Alternative Attack: Direct Factorization

When RSA parameters are small (e.g., \(n < 10^6\)), an attacker can recover the private key directly by factoring \(n = pq\). If factorization succeeds, compute \(\varphi(n) = (p-1)(q-1)\) and recover: \[ d \equiv e^{-1} \pmod{\varphi(n)} \] This renders frequency analysis unnecessary.

RSA security depends on the computational hardness of integer factorization. For large moduli (\(n > 2^{2048}\)), factorization is computationally infeasible. However, for small moduli, algorithms like:

Trial division: \(O(\sqrt{n})\) complexity, feasible for \(p, q < 1000\)
Pollard's rho: Expected time \(O(\sqrt[4]{n})\)
Quadratic sieve: Subexponential for moderate \(n\)

NIST recommends minimum 2048-bit keys for RSA (FIPS PUB 186-4, SP 800-57 Part 1). The toy parameters used here are intentionally weak for educational demonstration.

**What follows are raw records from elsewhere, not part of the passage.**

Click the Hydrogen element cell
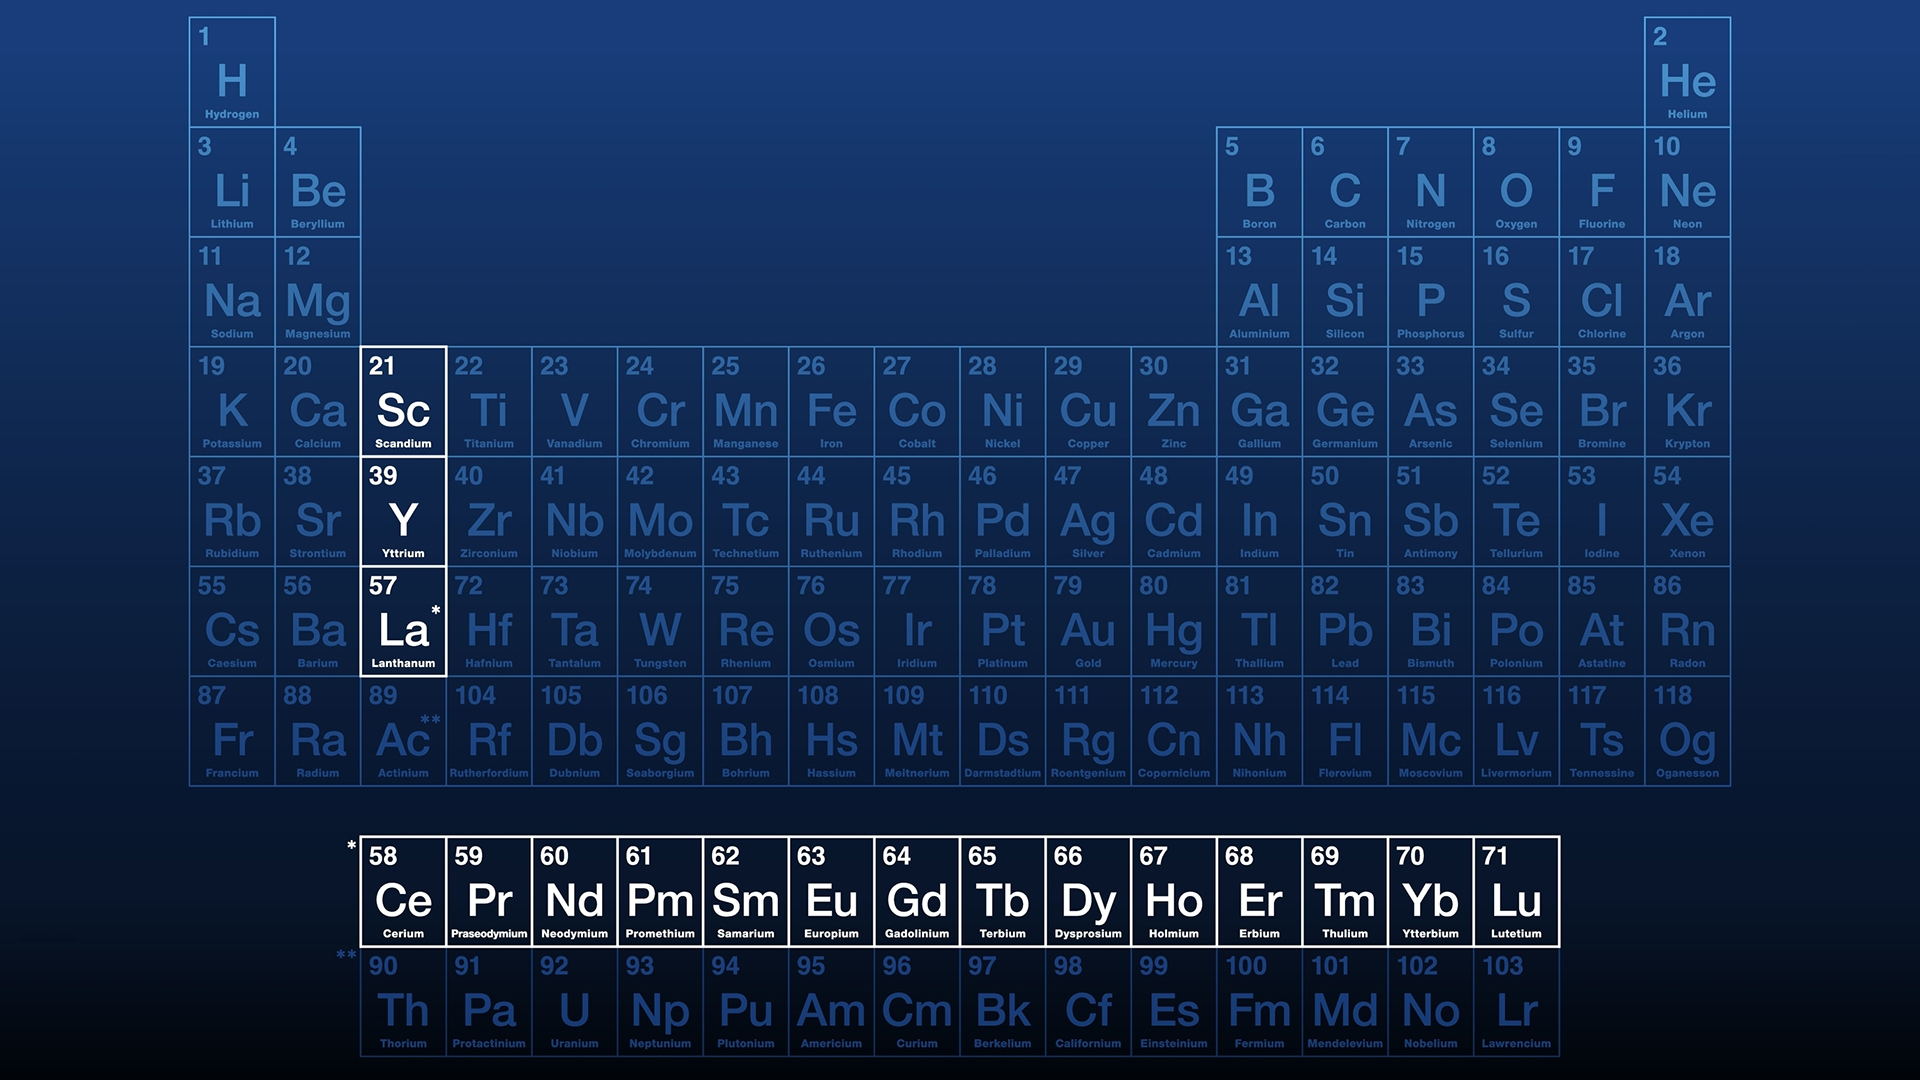 click(232, 73)
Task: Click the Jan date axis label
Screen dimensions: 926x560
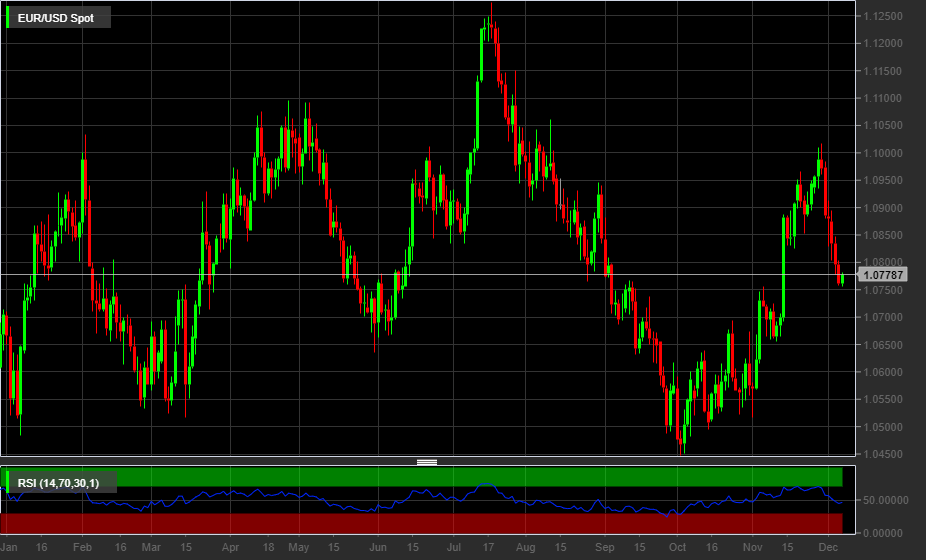Action: pos(12,548)
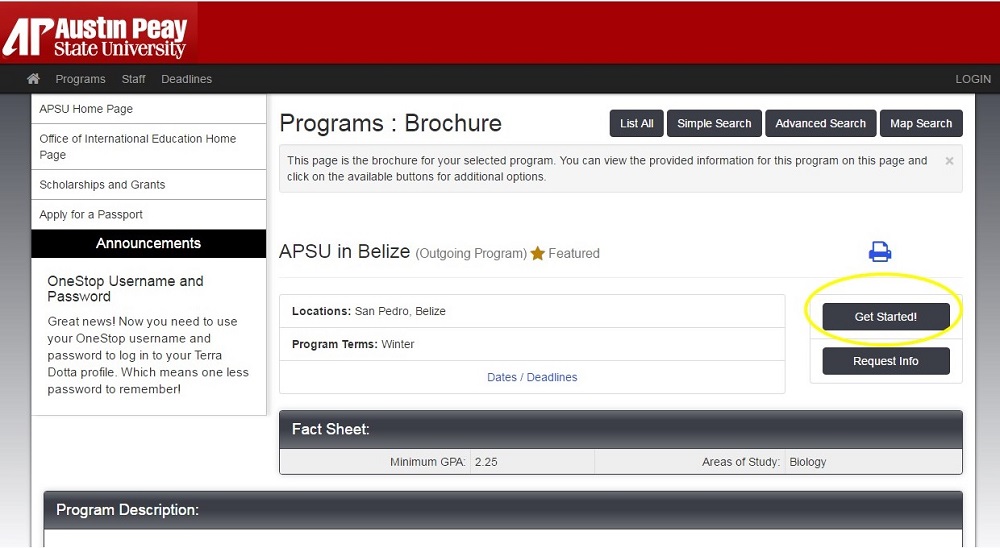Click the Austin Peay State University logo
This screenshot has width=1000, height=548.
click(x=96, y=35)
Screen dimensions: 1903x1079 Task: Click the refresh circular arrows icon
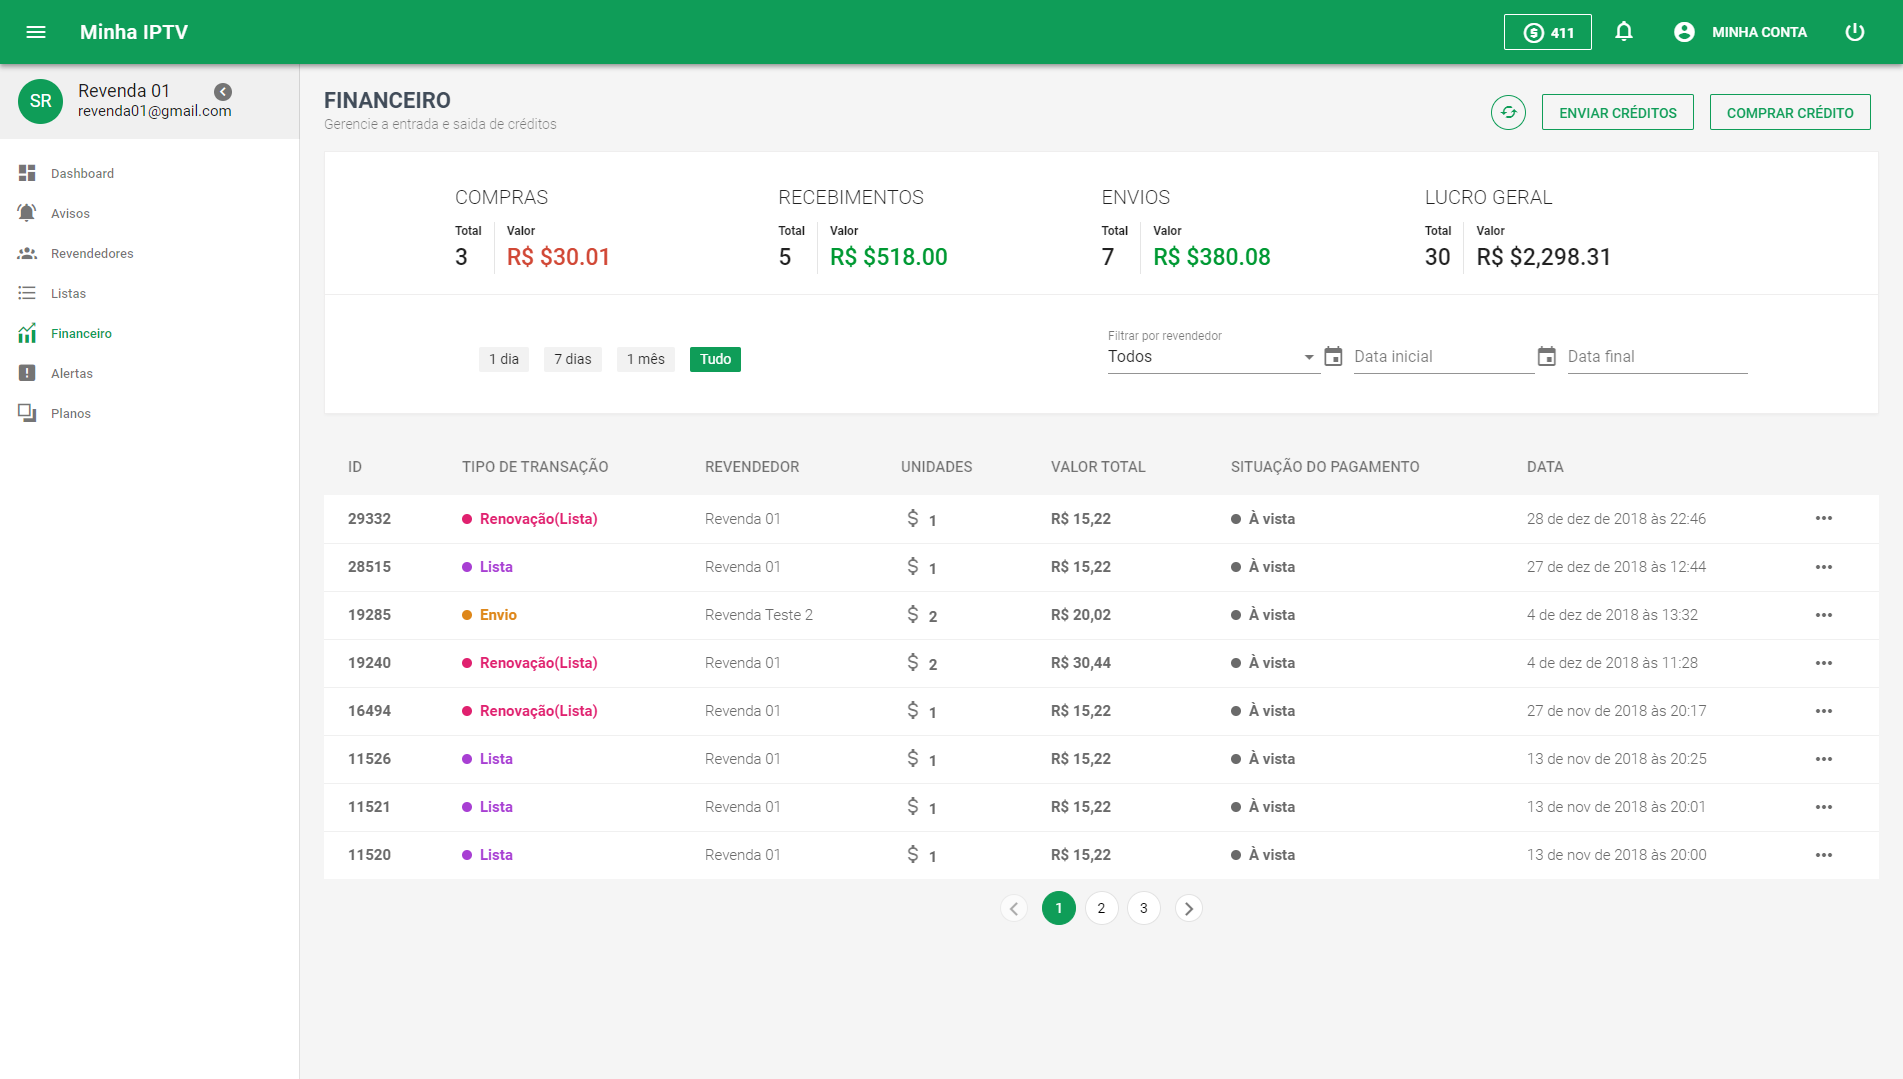(1508, 113)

Limitations & Real-World Countermeasures

This per-letter RSA construction is intentionally insecure. Production RSA systems:

Encrypt large message blocks (never individual letters)
Use randomized padding schemes (e.g., OAEP) that destroy statistical structure
Employ key sizes of 2048 bits or larger

With proper implementation, frequency attacks become infeasible. Per-letter RSA behaves like a classical monoalphabetic substitution cipher and serves purely as a pedagogical tool for understanding statistical cryptanalysis.

Further Refinements

Advanced frequency attacks incorporate:

Bigram/trigram analysis: Use two- or three-letter frequency patterns
Dictionary cross-checking: Validate decoded words against language dictionaries
Iterative swap optimization: Refine mappings by local search heuristics

For comprehensive cryptanalysis theory, see Stinson & Paterson (2018) Cryptography: Theory and Practice or Katz & Lindell (2020) Introduction to Modern Cryptography.

Key Insight: Why Frequency Attacks Work

Per-letter RSA creates a deterministic one-to-one mapping from letters to numeric tokens. The ciphertext token histogram mirrors the plaintext letter histogram. By aligning the most frequent token with the most frequent letter (E in English), and continuing this rank-based matching, we recover large portions of the message.

Chi-squared minimization provides a principled optimization criterion that typically outperforms simple rank matching by finding the permutation with minimal statistical distance from the reference language profile.